An essential preliminary to the installation of the new plasma-facing wall is the accurate determination of the geometry of the containment vessel. This is a far from trivial task, as the shape of the vessel is constantly changing as a consequence of the extreme forces and high thermal loads generated during JET’s operation.
After a detailed theoretical study, the first stage of the vessel measuring process was the installation of 300 photogrammetry targets, incorporating 1,500 small circular retroreflective dots. After this, a special camera with tightly controlled optical characteristics and a resolution of one-tenth of a pixel was mounted on the existing remote handling boom.
This five-metre long boom is driven by DC brushed servomotors on 18 axes, each of which is controlled using Delta Tau’s PMAC high-precision motion controller. The control system works in conjunction with a graphical operator interface created by the JET team’s software engineers, which provides a full 3D graphical model of the boom and its surrounding environment.

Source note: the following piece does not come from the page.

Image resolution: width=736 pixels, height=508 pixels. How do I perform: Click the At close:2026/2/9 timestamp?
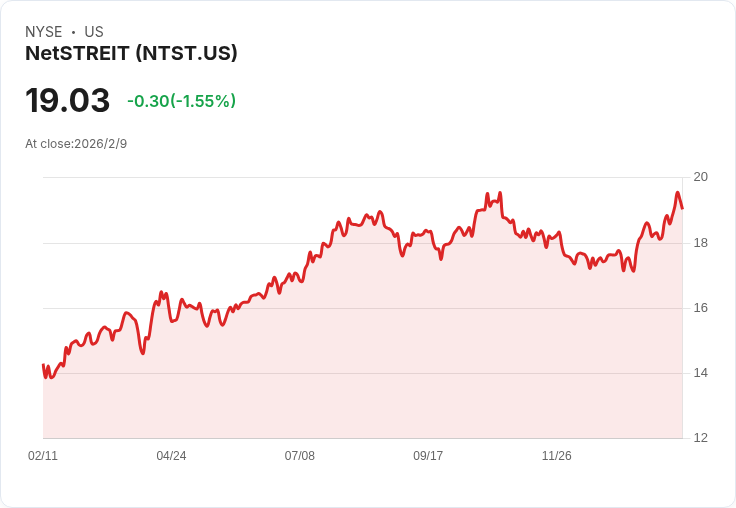pyautogui.click(x=76, y=144)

Using the facilities provided by the Delta Tau motion control systems, the boom was manipulated to accurately position the camera at 90 different pre-calculated positions within the containment vessel. From each position, pictures were taken of the targets. The pictures, which incorporate a high degree of redundancy in the target images, were subsequently analysed to produce an accurate map of the vessel’s contours.
By using this advanced technique, and exploiting the inherent flexibility and high positional accuracy offered by the Delta Tau motion control system, it has proved possible for the JET engineers to measure the position of each target with an accuracy of the order of 0.01mm. This data will make possible the accurate location of the new beryllium plasma-facing wall when it is installed during 2008.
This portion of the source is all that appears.